*** Opening of Supplied data ***

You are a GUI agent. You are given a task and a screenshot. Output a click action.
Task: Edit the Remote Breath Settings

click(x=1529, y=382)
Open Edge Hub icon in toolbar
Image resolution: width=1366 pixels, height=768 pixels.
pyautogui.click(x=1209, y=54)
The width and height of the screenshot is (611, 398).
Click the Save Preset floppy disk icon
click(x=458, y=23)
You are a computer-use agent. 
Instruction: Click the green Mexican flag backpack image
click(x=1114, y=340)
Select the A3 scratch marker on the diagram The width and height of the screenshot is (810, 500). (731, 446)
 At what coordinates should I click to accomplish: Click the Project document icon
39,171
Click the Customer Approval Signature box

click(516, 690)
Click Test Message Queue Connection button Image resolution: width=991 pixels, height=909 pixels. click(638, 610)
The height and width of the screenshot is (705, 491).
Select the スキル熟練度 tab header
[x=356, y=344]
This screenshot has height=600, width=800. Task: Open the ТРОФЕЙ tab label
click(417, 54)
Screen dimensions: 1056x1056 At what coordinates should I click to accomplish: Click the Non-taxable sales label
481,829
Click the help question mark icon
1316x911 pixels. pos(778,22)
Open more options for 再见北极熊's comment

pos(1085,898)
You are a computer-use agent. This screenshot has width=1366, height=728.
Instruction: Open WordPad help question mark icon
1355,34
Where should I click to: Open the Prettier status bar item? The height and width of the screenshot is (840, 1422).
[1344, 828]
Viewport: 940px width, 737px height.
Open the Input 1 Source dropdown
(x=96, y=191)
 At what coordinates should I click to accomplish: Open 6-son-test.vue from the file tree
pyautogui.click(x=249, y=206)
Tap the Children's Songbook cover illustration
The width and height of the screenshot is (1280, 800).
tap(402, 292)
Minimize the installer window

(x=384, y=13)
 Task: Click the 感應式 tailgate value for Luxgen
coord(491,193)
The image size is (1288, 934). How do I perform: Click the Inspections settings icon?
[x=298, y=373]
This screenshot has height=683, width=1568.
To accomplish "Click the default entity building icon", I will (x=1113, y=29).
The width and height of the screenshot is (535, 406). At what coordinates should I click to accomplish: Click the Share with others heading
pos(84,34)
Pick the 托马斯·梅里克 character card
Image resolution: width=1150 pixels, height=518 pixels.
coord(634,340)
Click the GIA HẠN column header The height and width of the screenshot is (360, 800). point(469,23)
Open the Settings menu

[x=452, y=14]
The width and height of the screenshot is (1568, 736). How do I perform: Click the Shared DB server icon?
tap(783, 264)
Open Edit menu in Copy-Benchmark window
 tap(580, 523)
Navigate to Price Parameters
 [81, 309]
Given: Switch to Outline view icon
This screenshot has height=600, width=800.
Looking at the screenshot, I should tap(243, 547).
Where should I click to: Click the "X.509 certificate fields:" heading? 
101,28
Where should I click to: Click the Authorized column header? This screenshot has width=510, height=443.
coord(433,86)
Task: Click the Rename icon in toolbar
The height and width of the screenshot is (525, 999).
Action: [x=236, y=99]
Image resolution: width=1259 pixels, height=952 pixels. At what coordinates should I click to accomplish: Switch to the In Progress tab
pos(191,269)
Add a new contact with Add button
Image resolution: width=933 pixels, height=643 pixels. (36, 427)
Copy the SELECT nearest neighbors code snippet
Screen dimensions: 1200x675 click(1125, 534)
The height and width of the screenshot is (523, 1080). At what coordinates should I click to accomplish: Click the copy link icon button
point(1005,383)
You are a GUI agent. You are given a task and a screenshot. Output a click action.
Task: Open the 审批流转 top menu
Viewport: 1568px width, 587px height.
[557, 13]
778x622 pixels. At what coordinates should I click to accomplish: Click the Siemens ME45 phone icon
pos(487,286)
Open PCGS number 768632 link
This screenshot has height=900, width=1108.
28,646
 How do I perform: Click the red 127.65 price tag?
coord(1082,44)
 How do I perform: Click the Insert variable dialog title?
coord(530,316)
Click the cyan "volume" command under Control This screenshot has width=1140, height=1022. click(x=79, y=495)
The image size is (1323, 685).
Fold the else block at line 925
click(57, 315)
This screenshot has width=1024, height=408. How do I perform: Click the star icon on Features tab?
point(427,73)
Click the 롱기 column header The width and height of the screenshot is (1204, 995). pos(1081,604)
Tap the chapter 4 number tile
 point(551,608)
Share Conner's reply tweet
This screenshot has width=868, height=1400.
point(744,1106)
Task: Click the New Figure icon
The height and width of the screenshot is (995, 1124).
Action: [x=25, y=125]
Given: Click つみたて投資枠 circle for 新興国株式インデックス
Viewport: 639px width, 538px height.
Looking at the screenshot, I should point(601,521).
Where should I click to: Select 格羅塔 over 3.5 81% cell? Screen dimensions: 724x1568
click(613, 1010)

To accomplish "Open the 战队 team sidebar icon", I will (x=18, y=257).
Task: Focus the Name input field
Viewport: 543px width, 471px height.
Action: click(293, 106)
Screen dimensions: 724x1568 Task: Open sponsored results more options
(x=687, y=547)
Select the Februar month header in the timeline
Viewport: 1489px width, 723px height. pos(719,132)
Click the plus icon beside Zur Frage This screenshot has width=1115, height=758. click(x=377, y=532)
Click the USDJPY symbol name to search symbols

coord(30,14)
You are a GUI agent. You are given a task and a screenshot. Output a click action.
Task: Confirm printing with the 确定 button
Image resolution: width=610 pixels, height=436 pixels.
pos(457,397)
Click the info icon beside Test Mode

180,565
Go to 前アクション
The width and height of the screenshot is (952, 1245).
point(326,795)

*** Close of Supplied data ***

**Instructions to follow:**
Copy out the lines above exactly, beginning at the one that contains "The image size is (1288, 934)." and ending at the one that contains "Pick the 托马斯·梅里克 character card".

**Finished exercise:**
The image size is (1288, 934). How do I perform: Click the Inspections settings icon?
[x=298, y=373]
This screenshot has height=683, width=1568.
To accomplish "Click the default entity building icon", I will (x=1113, y=29).
The width and height of the screenshot is (535, 406). At what coordinates should I click to accomplish: Click the Share with others heading
pos(84,34)
Pick the 托马斯·梅里克 character card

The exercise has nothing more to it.